Source: http://www.bakedbyrachel.com/2012/01/slow-cooker-chicken-soup/

Guest Post: Trail Mix

(In honor of the beginnings of my humble blog, my awesome friend Catherine has written a guest post! I hope you enjoy!)



Ingredients

  • Procrastination
  • Fruit
  • Nuts
  • Outdoor seating

Directions

  1. Be busy doing something awesome.
  2. A day later, finally make yourself go to the grocery story anyway because apparently you are not going to run out of awesome.
  3. Pay absolutely no attention at the grocery store. You may note you are not paying attention, but it is important that you then continue paying no attention.
  4. Wander around putting things in your basket while listening to Sara's rendition of shoving her hand  in a chicken's "neck hole" to harvest its organs. Find this sufficiently distracting to continue paying no attention.
  5. Realize after you have left the grocery store that you have bought nothing constituting a traditional dinner.
  6. Shove it in a bowl and call it trail-mix per the advice of the best Tom.
  7. Eat outside with feet up, using fingers.



Bon appétit!

Classic Brownies


Rich and flavorful, these gooey brownies are sinfully good.  (The sin being the 12 tbsp of butter that went into them.  Eek!)  The key to their fudgy consistency was being really dedicated to folding the flour into the batter instead of stirring it.  The recipe recommended folding with a rubber spatula until only a few streaks of flours were left, and this seemed to work great.

The delicious science underneath is that when you're mixing batter or dough, you are forming a gluten network.  According to The Science of Good Cooking, gluten is what gives bread its structure and chewiness, but this is a less desirable quality in brownies or quick breads (like banana bread).  By folding batter with a rubber spatula instead of stirring, you reduce much of this gluten formation and leave your brownies soft and crumbly.  Mmmm...




Another clever trick was the use of a foil sling.  By putting two foil sheets perpendicular into the pan, you can simply lift the brownies out after they've cooled.  And clean up is a snap!

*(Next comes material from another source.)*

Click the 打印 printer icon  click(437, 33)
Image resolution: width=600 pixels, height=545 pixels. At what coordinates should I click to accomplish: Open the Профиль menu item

"Making a Foil Sling" - America's Test Kitchen

Brilliant!

Adjustments/Substitutions

I didn't have any unsweetened chocolate on hand, or a burning desire to go to the store, so I substituted for semi-sweet chocolate chips and used 6 tbsp less sugar to compensate.  Also, I don't own a 13"x9" baking pan, so I had to use an 8"x8" pan.  This left a lot of guess work for the bake time, which ended up being close to 45 minutes instead of 30.

Next Time...

My biggest issue was using an 8"x8" pan instead of 13"x9".  This made the brownies much taller, and I thought I could simply compensate by increased baking time.  They came out of the oven looking picture perfect, but after cooling for about an hour, the center collapsed in.  I'm not sure if I should've let them bake for slightly longer, but I think just using the proper 13"x9" pan would be a much better plan in the future.